そのときは特設ステージを設けており、黒山の人だかりを作っていた広場だけれど、今は本当に静かなもので、学生の姿はない。
今日は特に冷え込んでいるから、休講で思わず空いた時間や、選択している講義が飛び飛びなために時間を潰している学生も、みんな、屋内のぬくぬくとした場所にいるのだろう。
そこにぽつんと立っていると、なかなかどうして、目に涙が溜まってくるから不思議だ。
「ああ、もう、全然分かんない!」
出てきた鼻水をズビーッとすすり、涙も腕で無理やり拭くと、あたしはそう、かんしゃくを起こしながら、その場で地団駄を踏む。
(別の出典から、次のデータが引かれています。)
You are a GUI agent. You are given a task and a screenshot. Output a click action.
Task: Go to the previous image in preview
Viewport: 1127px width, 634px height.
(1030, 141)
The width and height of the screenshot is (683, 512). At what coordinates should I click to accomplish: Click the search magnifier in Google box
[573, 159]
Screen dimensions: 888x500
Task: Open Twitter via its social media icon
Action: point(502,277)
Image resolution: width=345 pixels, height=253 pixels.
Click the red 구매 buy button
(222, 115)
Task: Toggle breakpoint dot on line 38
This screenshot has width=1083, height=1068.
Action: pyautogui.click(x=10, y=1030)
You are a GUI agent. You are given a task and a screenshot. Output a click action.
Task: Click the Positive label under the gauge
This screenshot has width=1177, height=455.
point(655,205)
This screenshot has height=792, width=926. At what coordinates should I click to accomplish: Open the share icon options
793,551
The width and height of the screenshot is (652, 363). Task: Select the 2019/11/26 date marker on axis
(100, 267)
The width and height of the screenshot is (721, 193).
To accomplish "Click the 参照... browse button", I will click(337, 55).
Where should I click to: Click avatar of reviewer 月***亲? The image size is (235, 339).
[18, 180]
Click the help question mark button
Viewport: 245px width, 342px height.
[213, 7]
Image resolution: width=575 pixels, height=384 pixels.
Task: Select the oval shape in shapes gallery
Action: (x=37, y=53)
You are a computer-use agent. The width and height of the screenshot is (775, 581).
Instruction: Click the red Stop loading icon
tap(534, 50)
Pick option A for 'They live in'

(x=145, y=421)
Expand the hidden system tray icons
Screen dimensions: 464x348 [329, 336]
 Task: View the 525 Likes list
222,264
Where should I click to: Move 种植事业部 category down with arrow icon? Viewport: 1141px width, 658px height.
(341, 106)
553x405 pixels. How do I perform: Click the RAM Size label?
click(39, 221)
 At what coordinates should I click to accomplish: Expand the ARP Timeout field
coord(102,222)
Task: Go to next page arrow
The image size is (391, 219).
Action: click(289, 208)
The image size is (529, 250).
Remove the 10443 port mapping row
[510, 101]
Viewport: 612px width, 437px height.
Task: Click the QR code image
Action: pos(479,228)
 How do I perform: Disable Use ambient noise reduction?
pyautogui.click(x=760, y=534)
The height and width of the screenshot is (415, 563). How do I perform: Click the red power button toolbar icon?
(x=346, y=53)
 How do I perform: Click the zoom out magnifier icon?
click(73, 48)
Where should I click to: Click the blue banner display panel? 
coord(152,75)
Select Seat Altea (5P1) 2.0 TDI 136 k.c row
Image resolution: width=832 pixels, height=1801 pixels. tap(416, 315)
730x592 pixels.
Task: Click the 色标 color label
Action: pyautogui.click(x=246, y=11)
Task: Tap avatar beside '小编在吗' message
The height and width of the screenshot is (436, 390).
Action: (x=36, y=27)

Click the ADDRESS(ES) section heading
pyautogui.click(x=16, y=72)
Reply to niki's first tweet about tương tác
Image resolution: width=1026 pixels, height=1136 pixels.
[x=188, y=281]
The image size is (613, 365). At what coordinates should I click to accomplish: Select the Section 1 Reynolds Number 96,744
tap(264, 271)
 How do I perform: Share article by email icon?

待つと言った手前、気をもんでも仕方のないことなのかもしれないけれど、葉司がどこに向かっているのかも分からないし、あたしの気持ちも、一体どこに向かっているのやら……。
まったくもって、分からない。
「ぶえぇぇぇっくしょい!」
そのうち、お約束の女の子らしからぬ大きなくしゃみも出てきて、ついでに悪寒も走り。
「……そろそろ戻ってもいい頃だろうかね」
なんとなく戻りにくい雰囲気ではあるものの、いかんせん、マジで寒いもので、外の寒さと全身に走った悪寒に負けたあたしは、奈々たちのもとへ引き返すことにしたのだった。